*Exercise requirements*.
When you reach the entries below, transcribe each one exactly as it stands.

(Saved entries)
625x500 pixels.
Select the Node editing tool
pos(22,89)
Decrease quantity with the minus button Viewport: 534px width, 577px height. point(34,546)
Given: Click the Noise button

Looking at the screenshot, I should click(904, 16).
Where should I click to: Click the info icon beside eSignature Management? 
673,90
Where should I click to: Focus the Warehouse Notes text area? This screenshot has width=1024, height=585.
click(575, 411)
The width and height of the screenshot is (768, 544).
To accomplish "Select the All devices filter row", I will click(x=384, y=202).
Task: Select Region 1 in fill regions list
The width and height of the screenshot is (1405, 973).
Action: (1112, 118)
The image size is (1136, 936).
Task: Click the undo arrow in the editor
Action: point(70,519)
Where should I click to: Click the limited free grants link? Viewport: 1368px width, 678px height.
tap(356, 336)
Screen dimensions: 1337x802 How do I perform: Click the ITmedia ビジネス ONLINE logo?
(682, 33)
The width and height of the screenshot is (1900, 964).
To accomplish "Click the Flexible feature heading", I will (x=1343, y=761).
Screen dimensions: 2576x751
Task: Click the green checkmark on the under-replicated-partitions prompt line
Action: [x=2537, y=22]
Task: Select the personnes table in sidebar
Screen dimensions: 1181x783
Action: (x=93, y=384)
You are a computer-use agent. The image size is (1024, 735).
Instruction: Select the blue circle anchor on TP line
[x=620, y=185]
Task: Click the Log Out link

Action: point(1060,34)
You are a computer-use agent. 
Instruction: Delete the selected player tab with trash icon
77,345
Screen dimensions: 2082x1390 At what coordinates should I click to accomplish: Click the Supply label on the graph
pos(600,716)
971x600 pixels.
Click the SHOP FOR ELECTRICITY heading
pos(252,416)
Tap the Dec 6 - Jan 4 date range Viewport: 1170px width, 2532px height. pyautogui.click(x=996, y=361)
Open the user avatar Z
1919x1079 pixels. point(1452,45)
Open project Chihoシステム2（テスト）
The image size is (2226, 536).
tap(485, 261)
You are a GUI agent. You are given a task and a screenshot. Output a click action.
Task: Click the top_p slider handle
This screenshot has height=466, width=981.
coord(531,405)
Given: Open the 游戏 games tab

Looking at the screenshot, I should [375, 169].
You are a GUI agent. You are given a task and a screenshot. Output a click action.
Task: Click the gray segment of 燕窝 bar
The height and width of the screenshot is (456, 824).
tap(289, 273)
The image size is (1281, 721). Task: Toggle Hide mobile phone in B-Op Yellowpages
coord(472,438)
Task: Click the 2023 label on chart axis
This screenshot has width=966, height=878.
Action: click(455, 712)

*Solution to this exercise*.
625x500 pixels.
Select the Node editing tool
pos(22,89)
Decrease quantity with the minus button Viewport: 534px width, 577px height. point(34,546)
Given: Click the Noise button

Looking at the screenshot, I should click(904, 16).
Where should I click to: Click the info icon beside eSignature Management? 
673,90
Where should I click to: Focus the Warehouse Notes text area? This screenshot has width=1024, height=585.
click(575, 411)
The width and height of the screenshot is (768, 544).
To accomplish "Select the All devices filter row", I will click(x=384, y=202).
Task: Select Region 1 in fill regions list
The width and height of the screenshot is (1405, 973).
Action: (1112, 118)
The image size is (1136, 936).
Task: Click the undo arrow in the editor
Action: point(70,519)
Where should I click to: Click the limited free grants link? Viewport: 1368px width, 678px height.
tap(356, 336)
Screen dimensions: 1337x802 How do I perform: Click the ITmedia ビジネス ONLINE logo?
(682, 33)
The width and height of the screenshot is (1900, 964).
To accomplish "Click the Flexible feature heading", I will (x=1343, y=761).
Screen dimensions: 2576x751
Task: Click the green checkmark on the under-replicated-partitions prompt line
Action: [x=2537, y=22]
Task: Select the personnes table in sidebar
Screen dimensions: 1181x783
Action: (x=93, y=384)
You are a computer-use agent. The image size is (1024, 735).
Instruction: Select the blue circle anchor on TP line
[x=620, y=185]
Task: Click the Log Out link

Action: point(1060,34)
You are a computer-use agent. 
Instruction: Delete the selected player tab with trash icon
77,345
Screen dimensions: 2082x1390 At what coordinates should I click to accomplish: Click the Supply label on the graph
pos(600,716)
971x600 pixels.
Click the SHOP FOR ELECTRICITY heading
pos(252,416)
Tap the Dec 6 - Jan 4 date range Viewport: 1170px width, 2532px height. pyautogui.click(x=996, y=361)
Open the user avatar Z
1919x1079 pixels. point(1452,45)
Open project Chihoシステム2（テスト）
The image size is (2226, 536).
tap(485, 261)
You are a GUI agent. You are given a task and a screenshot. Output a click action.
Task: Click the top_p slider handle
This screenshot has height=466, width=981.
coord(531,405)
Given: Open the 游戏 games tab

Looking at the screenshot, I should [375, 169].
You are a GUI agent. You are given a task and a screenshot. Output a click action.
Task: Click the gray segment of 燕窝 bar
The height and width of the screenshot is (456, 824).
tap(289, 273)
The image size is (1281, 721). Task: Toggle Hide mobile phone in B-Op Yellowpages
coord(472,438)
Task: Click the 2023 label on chart axis
This screenshot has width=966, height=878.
Action: click(455, 712)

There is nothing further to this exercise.